For the most part, the guards, named William and Fernandez, stood silently beside Baume, every now and then informing passersby that they were too close to him, but their presence drew attention nonetheless.
“As curator I wanted the spotlight to be on the artist not on me,” Baume said over the phone. “So it felt slightly odd to be cast in that role, but then I thought that if this is what Ryan really wanted to do, then I’m glad actually because it did end up being really fun.”
“It certainly changes your personal space,” he added. “These guys are huge, they definitely have an intimidating presence.”
The bodyguards were most present on Tuesday night at the opening of the Peter Marino show at the Bass Museum, and the sculpture show Baume had curated on its lawn. The opening was also the informal beginning of the fair, which had its VIP preview the next day. Basel Director Marc Spiegler and Baume made remarks standing in front of the museum, both of them inexplicably flanked by the two bodyguards.
Baume said the bodyguards both facilitated and hindered schmoozing.
“People who did know me, a lot of them would still say, ‘Hi, kiss kiss,’” he said, “but then some would be like ‘Wow, this is a little intimidating. Are we allowed to say hi?’”

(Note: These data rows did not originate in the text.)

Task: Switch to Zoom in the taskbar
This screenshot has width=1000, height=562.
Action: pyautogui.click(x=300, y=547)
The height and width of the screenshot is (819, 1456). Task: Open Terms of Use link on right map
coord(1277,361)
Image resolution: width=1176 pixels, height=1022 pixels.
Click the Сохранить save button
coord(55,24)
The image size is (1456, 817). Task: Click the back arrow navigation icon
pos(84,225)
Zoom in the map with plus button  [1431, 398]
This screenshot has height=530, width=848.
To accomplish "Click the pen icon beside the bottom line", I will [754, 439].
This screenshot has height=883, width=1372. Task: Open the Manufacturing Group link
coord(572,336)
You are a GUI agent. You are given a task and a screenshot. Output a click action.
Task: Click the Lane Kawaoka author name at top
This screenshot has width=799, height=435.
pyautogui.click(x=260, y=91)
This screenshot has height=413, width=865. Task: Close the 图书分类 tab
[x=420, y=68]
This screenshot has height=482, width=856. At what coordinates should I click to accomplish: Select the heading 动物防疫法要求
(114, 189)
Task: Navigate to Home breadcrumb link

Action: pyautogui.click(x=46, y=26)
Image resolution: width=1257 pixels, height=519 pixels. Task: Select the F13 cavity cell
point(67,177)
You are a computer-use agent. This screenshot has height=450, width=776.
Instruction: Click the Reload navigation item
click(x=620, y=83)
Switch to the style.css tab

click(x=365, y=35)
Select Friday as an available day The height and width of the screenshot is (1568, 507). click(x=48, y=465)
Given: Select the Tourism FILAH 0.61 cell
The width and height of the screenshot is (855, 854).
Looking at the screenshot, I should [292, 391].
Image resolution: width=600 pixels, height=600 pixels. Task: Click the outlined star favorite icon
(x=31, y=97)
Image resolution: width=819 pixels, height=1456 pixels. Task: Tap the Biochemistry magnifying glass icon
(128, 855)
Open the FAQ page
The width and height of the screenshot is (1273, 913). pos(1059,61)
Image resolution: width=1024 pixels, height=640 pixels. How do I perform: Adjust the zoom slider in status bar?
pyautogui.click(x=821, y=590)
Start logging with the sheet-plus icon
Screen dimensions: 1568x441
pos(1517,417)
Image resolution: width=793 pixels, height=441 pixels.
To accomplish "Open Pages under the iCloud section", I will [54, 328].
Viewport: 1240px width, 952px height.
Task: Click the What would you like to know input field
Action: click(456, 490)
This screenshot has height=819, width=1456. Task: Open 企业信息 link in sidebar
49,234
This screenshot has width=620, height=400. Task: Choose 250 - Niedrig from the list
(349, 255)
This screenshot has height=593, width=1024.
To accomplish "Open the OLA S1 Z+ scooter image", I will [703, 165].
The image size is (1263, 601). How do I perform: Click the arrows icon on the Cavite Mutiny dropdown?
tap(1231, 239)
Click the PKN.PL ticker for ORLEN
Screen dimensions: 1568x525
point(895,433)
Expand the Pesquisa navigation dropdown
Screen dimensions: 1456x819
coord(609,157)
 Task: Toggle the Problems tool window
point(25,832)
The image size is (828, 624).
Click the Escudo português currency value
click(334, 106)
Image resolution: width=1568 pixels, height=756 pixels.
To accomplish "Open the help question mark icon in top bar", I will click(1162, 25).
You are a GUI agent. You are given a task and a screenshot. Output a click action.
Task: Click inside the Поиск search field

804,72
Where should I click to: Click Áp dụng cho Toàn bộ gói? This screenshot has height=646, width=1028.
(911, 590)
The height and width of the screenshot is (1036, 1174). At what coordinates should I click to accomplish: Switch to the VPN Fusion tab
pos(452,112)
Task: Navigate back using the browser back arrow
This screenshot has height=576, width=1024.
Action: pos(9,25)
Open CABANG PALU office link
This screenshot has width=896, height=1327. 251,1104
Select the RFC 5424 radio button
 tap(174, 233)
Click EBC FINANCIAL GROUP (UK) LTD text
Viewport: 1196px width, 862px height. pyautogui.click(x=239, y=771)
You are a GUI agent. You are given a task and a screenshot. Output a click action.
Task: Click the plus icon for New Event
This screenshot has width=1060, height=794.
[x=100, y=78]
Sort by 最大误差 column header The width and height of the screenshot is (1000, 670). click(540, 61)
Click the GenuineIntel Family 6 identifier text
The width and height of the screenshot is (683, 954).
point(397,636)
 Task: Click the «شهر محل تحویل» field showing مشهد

Though: “I think some people were more likely to notice and say ‘hi,’ than if I was just slinking around in the shadows,” as one sometimes does at those things.
“It’s interesting how quickly they can disappear in your own imagination. Once I got used to having them there I would just get into conversations with people I was chatting to, and just forget that they were there. You just adjust to that situation and they sort of become part of the furniture.”
Gander said he would have liked the project to continue for the entire fair, but since they had to be real, armed bodyguards —“It’s funny but if you get an actor to do it, it wouldn’t look right, they wouldn’t move right”— the project was a little expensive.
This meant that Baume’s time with the bodyguards was over too soon. It was not, however, his only interaction with them. One of the days at the fair, he spotted Fernandez at the Gagosian booth and went over to say hello.
“He said, ‘Look I can’t really talk right now, I’m working,’” Baume said. “He was with Leonardo Di Caprio.”